Then there is pop-punk’s leading UFO expert Tom DeLonge, whose band Angels & Airwaves recently announced their new album by literally launching it into space, in a renewable hydrogen capsule. Robbie Williams – who is so convinced aliens exist he made a whole documentary about them with Jon Ronson – recently revealed he had written a song with Shaun Ryder after “bonding over UFOs”.

Demi Lovato went one better: the singer revealed they had meditated until they “made contact” with extraterrestrial beings. “I have witnessed the most incredibly profound sightings both in the sky as well as feet away from me,” they wrote on Instagram, adding: “If we were to get 1% of the population to meditate and make contact, we would force our governments to acknowledge the truth about extraterrestrial life among us.”

Even The Pop Star Previously Known As Cheryl Cole admitted to researching aliens during lockdown, claiming the book The Three Waves of Volunteers and the New Earth by Dolores Cannon – a UFO expert who claims the planet was populated by “volunteers” who arrived here from outer space - “changed her life”. What we’re saying is: not since the late-90s/early-00s space-themed music video trend (Michael and Janet Jackson’s Scream, Britney Spears’ Oops! … I Did It Again, Backstreet Boys’ Larger Than Life) have pop stars been so obsessed with matters cosmic.
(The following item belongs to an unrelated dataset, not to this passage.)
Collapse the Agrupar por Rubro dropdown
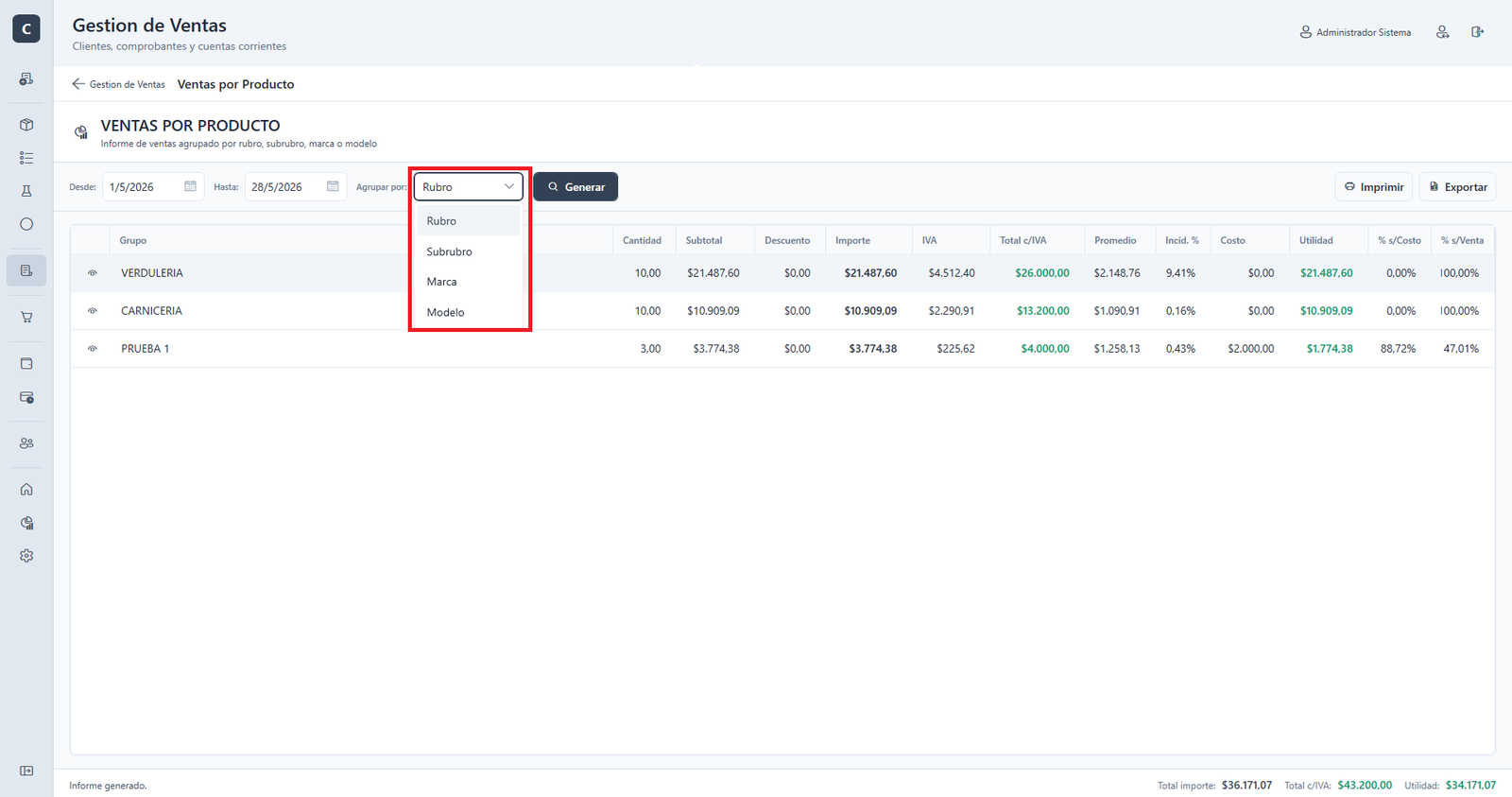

It is understandable that musicians believe in extraterrestrial beings: after a year socialising over Zoom or from behind a mask, every interaction IRL feels like you need to relearn social skills after arriving from another planet. But astronaut Chris Hadfield, the only person ever to record an album in space (2015’s Space Sessions: Songs From a Tin Can) and who went viral for his performance of Space Oddity on the International Space Station in 2013, has another theory for the sci-fi pop boom: we’re in the middle of another space race.